PT Timah Gugat UU Tipikor: Upaya Maksimal Memiskinkan Koruptor dan Mengembalikan Kerugian Negara

PT Timah Gugat UU Tipikor: Upaya Maksimal Memiskinkan Koruptor dan Mengembalikan Kerugian Negara

Dalam sebuah langkah signifikan yang diapresiasi oleh kalangan antikorupsi, PT Timah mengajukan gugatan terhadap Undang-Undang Pemberantasan Tindak Pidana Korupsi (UU Tipikor) ke Mahkamah Konstitusi (MK). Gugatan ini menyasar Pasal 18 ayat (1) huruf b UU Tipikor yang mengatur tentang pembayaran uang pengganti dalam kasus korupsi. PT Timah menilai pasal tersebut tidak lagi relevan dan justru menghambat upaya pemulihan kerugian negara secara maksimal.

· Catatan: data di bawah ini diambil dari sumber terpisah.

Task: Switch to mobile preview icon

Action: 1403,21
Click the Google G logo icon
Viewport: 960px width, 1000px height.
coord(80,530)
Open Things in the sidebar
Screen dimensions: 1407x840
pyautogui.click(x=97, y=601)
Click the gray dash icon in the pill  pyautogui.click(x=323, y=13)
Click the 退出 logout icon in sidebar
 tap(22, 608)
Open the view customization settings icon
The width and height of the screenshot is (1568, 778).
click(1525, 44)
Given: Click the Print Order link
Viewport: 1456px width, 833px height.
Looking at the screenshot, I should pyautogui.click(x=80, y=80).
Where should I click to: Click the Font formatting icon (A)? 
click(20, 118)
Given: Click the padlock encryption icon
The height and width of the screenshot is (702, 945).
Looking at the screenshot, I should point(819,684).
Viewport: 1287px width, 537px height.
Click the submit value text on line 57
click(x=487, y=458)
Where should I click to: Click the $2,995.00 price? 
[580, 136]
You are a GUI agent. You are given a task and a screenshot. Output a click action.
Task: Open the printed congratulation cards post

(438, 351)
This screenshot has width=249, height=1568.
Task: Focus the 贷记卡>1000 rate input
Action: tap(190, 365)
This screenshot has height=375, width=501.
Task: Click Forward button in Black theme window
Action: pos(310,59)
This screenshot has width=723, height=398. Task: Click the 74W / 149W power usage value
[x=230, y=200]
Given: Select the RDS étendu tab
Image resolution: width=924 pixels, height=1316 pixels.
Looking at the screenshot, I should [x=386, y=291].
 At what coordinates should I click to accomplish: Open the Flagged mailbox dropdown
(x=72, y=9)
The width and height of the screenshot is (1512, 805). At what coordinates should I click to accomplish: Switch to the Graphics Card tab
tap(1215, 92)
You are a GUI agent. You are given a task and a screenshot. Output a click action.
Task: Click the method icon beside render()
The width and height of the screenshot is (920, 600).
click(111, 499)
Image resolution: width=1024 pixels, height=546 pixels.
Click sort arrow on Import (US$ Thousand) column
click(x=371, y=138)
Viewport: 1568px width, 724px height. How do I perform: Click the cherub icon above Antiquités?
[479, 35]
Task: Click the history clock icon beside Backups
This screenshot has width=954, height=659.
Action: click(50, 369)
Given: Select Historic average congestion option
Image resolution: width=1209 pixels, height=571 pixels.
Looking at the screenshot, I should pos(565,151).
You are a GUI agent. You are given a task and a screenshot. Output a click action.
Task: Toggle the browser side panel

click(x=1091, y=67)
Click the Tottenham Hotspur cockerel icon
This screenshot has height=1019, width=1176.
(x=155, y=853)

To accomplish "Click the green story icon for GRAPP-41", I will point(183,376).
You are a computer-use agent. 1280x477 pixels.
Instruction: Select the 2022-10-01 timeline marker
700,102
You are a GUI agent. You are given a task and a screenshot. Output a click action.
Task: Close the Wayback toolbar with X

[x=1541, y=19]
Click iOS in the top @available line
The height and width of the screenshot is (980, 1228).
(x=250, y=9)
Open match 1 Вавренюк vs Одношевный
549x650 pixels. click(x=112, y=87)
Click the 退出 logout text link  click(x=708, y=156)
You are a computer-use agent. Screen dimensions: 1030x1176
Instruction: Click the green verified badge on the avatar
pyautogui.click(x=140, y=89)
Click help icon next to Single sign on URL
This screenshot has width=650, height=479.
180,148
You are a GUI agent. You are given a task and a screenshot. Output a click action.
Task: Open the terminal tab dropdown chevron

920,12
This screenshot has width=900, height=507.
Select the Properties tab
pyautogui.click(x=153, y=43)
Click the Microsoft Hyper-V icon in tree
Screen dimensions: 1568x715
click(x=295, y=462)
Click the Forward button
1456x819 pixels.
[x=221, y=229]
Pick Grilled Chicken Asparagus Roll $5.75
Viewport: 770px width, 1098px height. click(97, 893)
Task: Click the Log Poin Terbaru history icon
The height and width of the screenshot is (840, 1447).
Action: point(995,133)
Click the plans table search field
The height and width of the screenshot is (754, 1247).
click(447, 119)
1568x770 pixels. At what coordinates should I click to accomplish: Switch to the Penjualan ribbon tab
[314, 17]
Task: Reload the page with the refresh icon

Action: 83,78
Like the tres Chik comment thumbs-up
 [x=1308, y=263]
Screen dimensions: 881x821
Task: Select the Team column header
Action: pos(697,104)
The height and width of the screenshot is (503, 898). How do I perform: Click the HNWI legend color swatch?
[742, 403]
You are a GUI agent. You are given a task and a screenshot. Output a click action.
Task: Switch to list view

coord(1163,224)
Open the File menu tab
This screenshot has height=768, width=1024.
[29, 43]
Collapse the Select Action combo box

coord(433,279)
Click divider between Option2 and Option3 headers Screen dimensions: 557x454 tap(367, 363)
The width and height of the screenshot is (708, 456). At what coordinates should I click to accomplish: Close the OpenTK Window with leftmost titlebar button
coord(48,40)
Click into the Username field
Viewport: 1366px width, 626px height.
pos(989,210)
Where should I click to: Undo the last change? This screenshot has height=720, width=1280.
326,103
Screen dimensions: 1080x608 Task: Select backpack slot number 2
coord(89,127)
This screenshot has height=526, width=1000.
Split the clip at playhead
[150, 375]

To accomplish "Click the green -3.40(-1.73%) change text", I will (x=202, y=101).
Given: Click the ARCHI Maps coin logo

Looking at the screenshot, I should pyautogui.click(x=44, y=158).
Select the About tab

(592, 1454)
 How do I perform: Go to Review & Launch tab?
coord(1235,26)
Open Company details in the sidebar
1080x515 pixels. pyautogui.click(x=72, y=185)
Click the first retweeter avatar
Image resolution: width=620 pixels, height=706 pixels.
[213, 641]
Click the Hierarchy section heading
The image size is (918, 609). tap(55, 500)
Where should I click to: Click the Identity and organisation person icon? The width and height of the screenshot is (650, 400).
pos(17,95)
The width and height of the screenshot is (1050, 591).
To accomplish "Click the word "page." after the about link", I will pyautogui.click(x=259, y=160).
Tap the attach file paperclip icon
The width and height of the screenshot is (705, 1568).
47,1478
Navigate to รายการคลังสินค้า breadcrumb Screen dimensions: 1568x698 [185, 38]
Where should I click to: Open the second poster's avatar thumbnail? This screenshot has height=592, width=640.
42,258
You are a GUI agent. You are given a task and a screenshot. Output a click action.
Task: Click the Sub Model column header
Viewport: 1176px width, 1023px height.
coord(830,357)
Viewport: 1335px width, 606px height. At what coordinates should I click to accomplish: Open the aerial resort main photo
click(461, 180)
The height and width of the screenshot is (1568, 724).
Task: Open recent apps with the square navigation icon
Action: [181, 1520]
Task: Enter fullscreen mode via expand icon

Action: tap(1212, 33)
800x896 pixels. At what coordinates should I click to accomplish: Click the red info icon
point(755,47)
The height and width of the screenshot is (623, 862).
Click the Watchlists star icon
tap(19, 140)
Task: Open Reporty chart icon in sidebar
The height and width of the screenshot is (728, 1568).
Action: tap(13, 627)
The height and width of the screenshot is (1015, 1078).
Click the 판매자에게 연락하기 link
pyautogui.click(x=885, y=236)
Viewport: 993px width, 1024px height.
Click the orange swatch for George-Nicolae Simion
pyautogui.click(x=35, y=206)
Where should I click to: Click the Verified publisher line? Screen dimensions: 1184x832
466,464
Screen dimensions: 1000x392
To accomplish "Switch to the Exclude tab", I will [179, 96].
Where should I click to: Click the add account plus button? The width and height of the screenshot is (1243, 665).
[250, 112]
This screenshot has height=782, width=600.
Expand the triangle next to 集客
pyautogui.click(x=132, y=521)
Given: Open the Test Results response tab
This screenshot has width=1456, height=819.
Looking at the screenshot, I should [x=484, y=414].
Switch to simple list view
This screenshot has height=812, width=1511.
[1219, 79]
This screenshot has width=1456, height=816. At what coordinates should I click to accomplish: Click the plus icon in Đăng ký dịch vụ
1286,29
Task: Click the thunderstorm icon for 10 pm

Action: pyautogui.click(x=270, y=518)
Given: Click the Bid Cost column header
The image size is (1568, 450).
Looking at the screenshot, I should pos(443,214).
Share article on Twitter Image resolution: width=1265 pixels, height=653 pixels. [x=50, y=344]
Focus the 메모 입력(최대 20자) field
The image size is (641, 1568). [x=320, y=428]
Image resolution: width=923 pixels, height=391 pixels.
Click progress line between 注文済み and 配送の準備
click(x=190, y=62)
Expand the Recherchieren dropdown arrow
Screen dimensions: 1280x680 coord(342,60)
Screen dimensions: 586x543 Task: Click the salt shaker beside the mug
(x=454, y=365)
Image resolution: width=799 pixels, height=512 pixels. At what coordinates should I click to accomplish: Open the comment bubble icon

Pasal yang digugat berbunyi: "Pembayaran uang pengganti yang jumlahnya sebanyak-banyaknya sama dengan harta benda yang diperoleh dari tindak pidana korupsi." PT Timah berargumen bahwa pasal tersebut hanya memfokuskan pada harta benda yang diperoleh koruptor, tanpa memperhitungkan kerugian negara yang jauh lebih besar. Hal ini tampak jelas dalam kasus dugaan korupsi yang melibatkan Harvey Moeis dkk, di mana putusan banding menetapkan kerugian negara mencapai Rp 300 triliun, namun uang pengganti yang dibebankan kepada para terdakwa hanya Rp 25,4 triliun. Selisih yang sangat signifikan ini menyoroti kelemahan substansial dalam pasal tersebut.

Praswad Nugraha, pegiat antikorupsi dan mantan penyidik senior KPK, memberikan apresiasi tinggi terhadap langkah berani PT Timah. Ia menekankan bahwa gugatan ini merupakan tindakan nyata, bukan sekadar slogan, dalam upaya memiskinkan koruptor. Menurut Praswad, koruptor hanya dapat dimiskinkan melalui regulasi dan sistem penegakan hukum yang kuat, yang mampu menyita aset mereka secara legal dan menyeluruh. Ia berharap MK mengabulkan gugatan ini yang dinilai sangat material dan bermanfaat bagi upaya pemberantasan korupsi di Indonesia.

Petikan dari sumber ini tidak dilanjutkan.